• WORK TO BE COMPLETED
From the entries below, return only the lines starting at the one that contains "Click 'Deprecations and" and ending at the one that contains "You are a computer-use agent. The", exactly as they stand.

• RECORDS
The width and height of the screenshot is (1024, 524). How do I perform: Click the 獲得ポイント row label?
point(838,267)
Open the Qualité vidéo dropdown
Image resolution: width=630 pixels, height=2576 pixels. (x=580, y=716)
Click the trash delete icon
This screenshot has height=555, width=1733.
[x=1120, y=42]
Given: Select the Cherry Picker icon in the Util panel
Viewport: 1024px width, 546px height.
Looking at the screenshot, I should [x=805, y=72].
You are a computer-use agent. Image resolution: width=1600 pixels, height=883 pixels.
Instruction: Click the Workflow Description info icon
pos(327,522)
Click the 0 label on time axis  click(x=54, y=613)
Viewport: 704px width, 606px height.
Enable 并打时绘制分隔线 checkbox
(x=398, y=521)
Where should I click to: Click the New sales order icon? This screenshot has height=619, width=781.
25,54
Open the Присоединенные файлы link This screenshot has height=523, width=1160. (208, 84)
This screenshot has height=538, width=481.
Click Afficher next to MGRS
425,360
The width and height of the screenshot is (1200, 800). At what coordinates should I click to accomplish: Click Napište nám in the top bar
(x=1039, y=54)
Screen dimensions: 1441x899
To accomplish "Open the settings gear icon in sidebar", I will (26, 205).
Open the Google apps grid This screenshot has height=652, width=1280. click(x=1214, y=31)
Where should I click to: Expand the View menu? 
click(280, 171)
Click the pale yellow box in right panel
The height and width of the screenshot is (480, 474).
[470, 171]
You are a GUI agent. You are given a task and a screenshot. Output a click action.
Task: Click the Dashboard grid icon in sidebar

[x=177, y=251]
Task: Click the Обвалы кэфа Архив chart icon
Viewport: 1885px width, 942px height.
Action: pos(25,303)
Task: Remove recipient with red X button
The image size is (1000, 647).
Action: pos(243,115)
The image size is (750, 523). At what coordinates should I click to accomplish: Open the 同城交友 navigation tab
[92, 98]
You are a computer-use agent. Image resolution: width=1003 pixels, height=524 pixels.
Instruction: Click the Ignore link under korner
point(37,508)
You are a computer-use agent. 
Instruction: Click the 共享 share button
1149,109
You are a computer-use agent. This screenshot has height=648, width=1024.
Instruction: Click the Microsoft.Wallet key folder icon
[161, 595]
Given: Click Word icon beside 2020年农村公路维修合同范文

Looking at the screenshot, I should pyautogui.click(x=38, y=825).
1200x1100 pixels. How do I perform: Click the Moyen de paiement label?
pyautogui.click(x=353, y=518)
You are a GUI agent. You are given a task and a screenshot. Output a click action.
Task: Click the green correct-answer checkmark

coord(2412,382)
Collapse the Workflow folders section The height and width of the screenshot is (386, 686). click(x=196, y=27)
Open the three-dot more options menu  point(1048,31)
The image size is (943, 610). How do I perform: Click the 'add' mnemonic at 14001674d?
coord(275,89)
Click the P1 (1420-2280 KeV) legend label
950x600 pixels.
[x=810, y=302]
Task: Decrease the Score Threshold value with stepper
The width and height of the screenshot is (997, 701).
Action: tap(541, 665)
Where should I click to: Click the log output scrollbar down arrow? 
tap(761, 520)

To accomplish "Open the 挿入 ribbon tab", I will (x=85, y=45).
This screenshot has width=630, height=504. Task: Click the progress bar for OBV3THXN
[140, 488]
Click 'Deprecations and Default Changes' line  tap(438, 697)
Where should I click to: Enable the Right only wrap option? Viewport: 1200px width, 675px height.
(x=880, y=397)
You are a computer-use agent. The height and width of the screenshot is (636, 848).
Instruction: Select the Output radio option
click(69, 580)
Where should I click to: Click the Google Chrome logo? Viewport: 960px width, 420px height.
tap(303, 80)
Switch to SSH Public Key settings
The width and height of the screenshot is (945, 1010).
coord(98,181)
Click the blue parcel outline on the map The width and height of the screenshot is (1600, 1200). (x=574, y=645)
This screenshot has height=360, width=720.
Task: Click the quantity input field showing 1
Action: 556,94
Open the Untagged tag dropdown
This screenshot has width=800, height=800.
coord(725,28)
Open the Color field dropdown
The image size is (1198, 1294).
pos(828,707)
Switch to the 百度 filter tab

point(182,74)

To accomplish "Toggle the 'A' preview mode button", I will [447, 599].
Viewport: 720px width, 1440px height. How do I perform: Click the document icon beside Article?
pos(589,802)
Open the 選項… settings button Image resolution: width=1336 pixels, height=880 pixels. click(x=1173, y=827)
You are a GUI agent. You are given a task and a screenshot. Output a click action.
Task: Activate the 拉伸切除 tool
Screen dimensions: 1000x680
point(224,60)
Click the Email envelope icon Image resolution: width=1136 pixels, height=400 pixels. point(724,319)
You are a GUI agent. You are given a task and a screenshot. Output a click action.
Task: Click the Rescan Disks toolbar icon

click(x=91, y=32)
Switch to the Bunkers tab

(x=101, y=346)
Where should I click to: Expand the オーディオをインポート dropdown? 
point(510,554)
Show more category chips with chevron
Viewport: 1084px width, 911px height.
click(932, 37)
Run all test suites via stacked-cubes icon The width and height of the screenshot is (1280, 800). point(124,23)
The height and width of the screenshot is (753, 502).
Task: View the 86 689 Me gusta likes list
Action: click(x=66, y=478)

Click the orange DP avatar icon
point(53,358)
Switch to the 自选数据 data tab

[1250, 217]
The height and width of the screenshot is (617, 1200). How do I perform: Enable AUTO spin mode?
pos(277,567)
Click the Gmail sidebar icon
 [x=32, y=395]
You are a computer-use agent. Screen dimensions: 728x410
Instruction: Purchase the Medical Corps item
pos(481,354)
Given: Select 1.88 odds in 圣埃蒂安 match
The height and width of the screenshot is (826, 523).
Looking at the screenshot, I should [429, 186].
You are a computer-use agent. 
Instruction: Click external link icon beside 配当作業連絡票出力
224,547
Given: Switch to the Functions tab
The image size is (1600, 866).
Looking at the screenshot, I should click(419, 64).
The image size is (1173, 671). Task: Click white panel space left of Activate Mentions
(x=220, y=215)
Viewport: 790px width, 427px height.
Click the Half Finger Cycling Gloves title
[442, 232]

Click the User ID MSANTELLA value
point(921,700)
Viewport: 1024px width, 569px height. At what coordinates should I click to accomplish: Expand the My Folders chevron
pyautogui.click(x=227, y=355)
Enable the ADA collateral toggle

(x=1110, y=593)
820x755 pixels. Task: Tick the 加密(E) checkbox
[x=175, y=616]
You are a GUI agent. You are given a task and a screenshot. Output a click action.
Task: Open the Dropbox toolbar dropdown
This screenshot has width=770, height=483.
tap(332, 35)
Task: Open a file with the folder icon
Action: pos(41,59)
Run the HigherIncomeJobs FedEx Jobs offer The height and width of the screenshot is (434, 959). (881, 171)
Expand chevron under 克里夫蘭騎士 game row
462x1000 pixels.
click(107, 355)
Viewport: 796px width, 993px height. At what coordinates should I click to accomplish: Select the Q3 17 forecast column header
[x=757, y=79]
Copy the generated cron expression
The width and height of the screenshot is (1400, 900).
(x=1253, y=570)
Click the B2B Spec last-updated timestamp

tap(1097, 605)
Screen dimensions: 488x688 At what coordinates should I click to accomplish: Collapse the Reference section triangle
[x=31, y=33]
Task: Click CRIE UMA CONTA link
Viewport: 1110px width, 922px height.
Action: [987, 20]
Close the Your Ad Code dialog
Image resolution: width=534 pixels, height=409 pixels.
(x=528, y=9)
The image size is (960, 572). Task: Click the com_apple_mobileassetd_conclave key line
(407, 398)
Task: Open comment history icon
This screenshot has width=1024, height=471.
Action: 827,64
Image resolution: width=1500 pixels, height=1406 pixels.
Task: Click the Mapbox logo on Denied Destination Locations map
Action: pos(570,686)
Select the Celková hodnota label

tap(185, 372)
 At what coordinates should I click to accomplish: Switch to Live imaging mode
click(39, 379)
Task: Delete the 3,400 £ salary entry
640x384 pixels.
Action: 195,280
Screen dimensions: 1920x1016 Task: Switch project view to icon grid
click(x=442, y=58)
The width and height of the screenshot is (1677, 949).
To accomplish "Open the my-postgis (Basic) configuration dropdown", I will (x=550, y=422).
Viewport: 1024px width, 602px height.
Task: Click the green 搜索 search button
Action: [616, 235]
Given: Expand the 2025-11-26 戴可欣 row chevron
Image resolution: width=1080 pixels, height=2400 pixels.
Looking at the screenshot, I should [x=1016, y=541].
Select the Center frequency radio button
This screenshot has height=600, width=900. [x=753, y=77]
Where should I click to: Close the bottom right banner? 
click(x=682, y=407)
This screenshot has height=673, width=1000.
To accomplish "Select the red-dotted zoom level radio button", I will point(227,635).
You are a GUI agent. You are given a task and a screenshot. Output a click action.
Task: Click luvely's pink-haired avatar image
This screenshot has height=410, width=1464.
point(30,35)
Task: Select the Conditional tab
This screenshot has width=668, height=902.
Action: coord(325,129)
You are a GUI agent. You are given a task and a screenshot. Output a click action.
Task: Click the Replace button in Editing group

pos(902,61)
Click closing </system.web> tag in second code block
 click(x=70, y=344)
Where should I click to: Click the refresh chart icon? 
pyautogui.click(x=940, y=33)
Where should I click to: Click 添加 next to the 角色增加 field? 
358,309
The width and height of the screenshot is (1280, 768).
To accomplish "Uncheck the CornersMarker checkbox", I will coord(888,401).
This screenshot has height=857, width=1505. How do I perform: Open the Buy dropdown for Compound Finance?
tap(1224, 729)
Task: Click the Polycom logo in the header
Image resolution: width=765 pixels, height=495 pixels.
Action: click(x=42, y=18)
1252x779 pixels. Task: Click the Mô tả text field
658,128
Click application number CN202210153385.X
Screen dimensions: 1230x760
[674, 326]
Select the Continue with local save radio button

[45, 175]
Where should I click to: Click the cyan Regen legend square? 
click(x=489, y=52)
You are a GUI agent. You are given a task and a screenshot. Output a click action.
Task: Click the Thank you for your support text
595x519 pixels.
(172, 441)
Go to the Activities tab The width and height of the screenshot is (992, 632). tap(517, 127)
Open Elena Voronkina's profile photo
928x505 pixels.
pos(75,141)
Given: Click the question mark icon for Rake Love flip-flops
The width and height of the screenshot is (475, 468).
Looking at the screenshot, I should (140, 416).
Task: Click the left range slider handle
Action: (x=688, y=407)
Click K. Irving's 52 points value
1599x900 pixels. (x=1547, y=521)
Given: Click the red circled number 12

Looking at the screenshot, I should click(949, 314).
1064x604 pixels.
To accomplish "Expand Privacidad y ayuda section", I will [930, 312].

• SOLUTION BELOW
Click 'Deprecations and Default Changes' line  tap(438, 697)
Where should I click to: Enable the Right only wrap option? Viewport: 1200px width, 675px height.
(x=880, y=397)
You are a computer-use agent. The height and width of the screenshot is (636, 848).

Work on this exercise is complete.